De volta à festa e às amigas, ela não sabia como contar a experiência mágica que tinha vivido e disse apenas que tinha sido ótimo. Com o ar de satisfação total não precisava explicar mais nada. Logo começou a tocar o samba e o pagode. Novamente ele a olhou de longe, como se nunca tivessem se olhado e ela percebeu o que viria. Com um rápido movimento de cabeça, se deu por vencida. Ele a segurou pela mão e cintura e a levou para o meio do salão. Ela protestou, morta de vergonha, preferia dançar mais no canto. Em vão. Ele a rodopiou pelo salão, como se já tivessem todos os passos ensaiados. Ela estava tensa acompanhando os passos dele, se deixando levar pelo cavalheiro que era praticamente um dançarino profissional.
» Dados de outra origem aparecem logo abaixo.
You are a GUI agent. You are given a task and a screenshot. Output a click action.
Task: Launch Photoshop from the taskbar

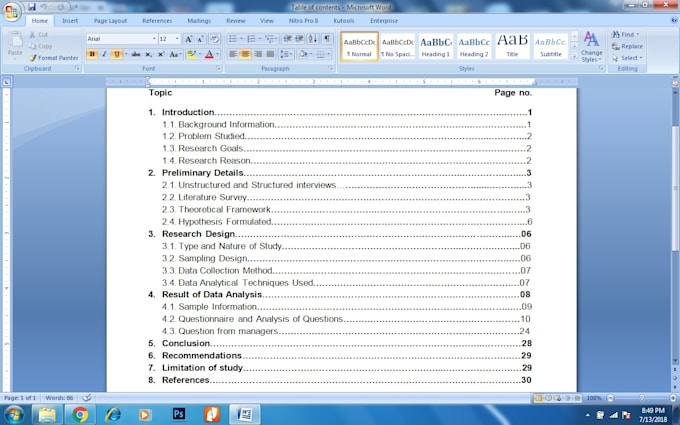tap(179, 413)
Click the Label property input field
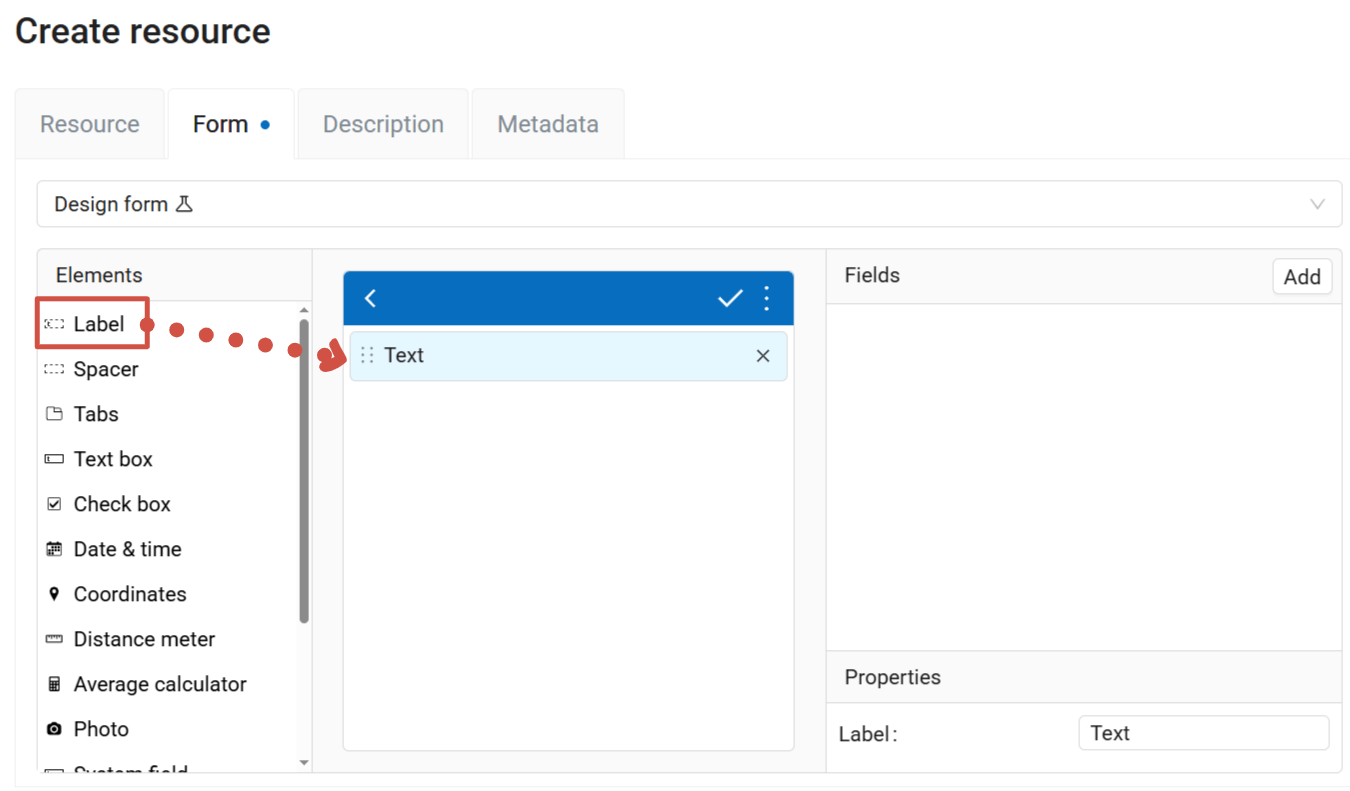Viewport: 1350px width, 791px height. (1203, 733)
Ele se soltou dela, segurou-a pelos dedos e a girou do seu lado, depois puxou de volta e a deitou sobre o joelho. O fim da música anunciou o fim da noite de festa. Antes, posso falar com você?, ele pediu. Voltaram ao mesmo lugar do início de tudo. Ele a abraçou por trás e entrelaçou suas mãos com as dela. Novamente o silêncio. Ele tentava escolher as palavras.

− Você volta?

− Claro! Ano que vem ele fará aniversário de novo e estarei aqui.

− Para, to falando sério...

− Bom, acho que venho pra feijoada mês que vem com as amigas.

− Vem antes.

− Pra quê?

− Me ver, eu te ver.

− ...

− Vem?

Ela faz ar de deboche. Ela a beija outra vez.

− Tá bom!

− Você é marrentinha...

− Se eu não fosse, você teria me olhado?

− Acho que não, mas você é demais, abusadona. Nem parece que é assim.

− Hã? Assim como?!

− Carinhosa, pô! Você é que nem gato, gosta de cafuné na cabeça.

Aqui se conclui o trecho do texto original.